Top 10 Rastakhan's Rumble Best Cards

Rastakhan's Rumble Best Cards
Welcome to my Rumble.

What are the best cards from Rastakhan's Rumble?

Almost three months passed since the release of Hearthstone's new expansion Rastakhan’s Rumble. The best part of every expansion is to play with new cards. And have fun. And win. But, mostly have fun while winning, right? Even though we are almost three months into the new expansion, there were no changes in the form of new best decks. Paladin still holds the lead with both Odd and Even Paladins in the top three even after last big official nerf. After them, his place found Secret Hunter, then Even Shaman, Odd Rogue and then to round up Tier 1 decks, two Hunters Deathrattle, and Spell Hunters. But for how long will this placement last. If you ask Hunter players not for long. There are three Hunter decks in Tier 1 and they are slowly hunting down everyone in front of them. Just those three decks make Hunter first place in win rates, slightly above Paladin. That is why in our list we have four Hunter cards.

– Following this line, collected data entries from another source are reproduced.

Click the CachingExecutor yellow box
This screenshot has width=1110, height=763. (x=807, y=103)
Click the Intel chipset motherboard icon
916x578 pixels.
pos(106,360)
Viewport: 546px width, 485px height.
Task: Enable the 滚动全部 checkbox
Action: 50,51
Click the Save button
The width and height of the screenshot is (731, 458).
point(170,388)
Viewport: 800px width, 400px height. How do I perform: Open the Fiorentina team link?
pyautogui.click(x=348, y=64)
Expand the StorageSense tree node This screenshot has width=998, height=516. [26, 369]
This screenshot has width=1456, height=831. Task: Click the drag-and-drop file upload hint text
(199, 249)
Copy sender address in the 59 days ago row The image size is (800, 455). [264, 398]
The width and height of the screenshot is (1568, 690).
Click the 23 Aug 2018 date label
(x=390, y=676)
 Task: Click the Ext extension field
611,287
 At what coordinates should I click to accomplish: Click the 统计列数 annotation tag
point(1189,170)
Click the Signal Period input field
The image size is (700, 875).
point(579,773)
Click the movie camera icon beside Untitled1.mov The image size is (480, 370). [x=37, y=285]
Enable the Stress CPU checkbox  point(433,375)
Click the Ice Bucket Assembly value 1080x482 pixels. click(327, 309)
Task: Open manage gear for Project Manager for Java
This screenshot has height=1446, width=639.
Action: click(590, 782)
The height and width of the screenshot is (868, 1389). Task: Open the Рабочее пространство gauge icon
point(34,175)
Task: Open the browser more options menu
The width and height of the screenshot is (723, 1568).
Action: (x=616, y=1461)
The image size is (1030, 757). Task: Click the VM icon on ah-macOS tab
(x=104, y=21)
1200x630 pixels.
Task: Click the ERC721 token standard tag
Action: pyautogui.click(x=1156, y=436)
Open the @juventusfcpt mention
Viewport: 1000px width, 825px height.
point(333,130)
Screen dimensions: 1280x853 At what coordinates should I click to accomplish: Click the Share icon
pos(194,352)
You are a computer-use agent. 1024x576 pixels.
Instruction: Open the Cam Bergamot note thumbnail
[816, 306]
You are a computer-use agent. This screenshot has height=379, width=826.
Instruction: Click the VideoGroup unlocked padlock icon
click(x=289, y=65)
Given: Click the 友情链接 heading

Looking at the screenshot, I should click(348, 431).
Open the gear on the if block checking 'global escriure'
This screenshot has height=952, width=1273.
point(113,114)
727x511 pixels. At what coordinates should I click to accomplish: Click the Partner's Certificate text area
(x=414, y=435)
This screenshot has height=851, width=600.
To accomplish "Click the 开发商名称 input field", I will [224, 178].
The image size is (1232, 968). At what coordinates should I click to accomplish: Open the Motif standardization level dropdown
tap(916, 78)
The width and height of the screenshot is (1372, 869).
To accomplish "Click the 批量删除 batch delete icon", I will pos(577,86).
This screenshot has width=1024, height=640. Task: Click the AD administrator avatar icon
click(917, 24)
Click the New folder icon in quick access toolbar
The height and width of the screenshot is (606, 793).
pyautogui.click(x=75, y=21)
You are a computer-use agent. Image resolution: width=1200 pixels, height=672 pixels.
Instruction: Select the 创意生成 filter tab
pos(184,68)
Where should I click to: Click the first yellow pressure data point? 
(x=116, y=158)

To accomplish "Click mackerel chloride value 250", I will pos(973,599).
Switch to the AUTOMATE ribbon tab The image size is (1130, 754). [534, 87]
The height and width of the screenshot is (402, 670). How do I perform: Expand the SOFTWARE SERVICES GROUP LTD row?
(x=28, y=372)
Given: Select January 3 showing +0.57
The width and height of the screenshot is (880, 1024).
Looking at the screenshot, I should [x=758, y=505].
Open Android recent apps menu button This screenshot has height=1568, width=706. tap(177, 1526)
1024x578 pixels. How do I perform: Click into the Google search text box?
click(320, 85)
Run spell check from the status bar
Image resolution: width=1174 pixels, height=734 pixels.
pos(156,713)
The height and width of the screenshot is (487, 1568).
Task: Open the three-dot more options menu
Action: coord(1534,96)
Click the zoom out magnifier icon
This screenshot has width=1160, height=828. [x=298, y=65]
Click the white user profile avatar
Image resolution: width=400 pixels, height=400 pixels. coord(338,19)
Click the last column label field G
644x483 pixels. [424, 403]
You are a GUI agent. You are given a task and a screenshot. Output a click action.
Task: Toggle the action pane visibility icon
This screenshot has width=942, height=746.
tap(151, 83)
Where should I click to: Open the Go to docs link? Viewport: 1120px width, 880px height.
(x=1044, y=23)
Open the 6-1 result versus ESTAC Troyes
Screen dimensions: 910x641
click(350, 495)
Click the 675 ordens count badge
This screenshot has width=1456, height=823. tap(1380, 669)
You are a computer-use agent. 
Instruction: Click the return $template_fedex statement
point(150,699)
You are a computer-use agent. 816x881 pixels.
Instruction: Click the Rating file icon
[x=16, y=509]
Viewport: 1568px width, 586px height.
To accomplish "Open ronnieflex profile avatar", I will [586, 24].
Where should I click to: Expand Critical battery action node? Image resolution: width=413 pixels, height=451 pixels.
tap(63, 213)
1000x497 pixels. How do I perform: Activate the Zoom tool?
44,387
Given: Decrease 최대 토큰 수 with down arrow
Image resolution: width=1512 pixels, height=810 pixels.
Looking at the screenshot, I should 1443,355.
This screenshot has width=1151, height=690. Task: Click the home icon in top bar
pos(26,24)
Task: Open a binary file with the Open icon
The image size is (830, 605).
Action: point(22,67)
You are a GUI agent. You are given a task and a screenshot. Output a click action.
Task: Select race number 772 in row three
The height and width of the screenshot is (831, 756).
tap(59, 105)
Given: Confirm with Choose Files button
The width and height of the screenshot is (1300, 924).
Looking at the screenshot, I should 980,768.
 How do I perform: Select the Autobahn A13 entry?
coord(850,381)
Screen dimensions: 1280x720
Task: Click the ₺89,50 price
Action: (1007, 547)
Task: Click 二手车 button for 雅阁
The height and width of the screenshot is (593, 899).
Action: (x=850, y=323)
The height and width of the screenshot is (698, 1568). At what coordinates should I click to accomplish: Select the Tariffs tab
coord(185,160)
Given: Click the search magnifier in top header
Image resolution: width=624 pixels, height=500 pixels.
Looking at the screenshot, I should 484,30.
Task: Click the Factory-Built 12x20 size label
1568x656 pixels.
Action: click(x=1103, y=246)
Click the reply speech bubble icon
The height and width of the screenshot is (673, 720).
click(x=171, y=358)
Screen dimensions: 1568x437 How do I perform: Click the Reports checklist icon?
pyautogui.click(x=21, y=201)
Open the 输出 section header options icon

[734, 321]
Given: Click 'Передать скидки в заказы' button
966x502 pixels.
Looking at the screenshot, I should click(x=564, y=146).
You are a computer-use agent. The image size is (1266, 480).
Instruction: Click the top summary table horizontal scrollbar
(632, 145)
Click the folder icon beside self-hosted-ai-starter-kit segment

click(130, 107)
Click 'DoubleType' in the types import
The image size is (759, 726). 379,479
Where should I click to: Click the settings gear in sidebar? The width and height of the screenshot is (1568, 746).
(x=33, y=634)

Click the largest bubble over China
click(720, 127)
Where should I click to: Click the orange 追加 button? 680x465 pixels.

  • But before we move onto the list, one honorable mention. This card is seen the most in Even Paladin, but other classes also play it. That card is Mojomaster Zihi.

  • It may seem strange at first glance, but this card is a very good card. It is used against combo decks first and foremost and that represents its main purpose. We all know that combo decks are for late game and that combo cards are usually high costed. Putting combo decks on 6 mana crystals is a great way to ruin their game plan and take a win.

  • Even though there are a lot of combo decks around, Mojomaster Zihi is still flying under the radar. If it were played in Hunter decks it may be in top 10, but since Hunters don’t have a need for this card, we may need to wait if there are going to be some changes in meta for Zihi to shine or another new expansion.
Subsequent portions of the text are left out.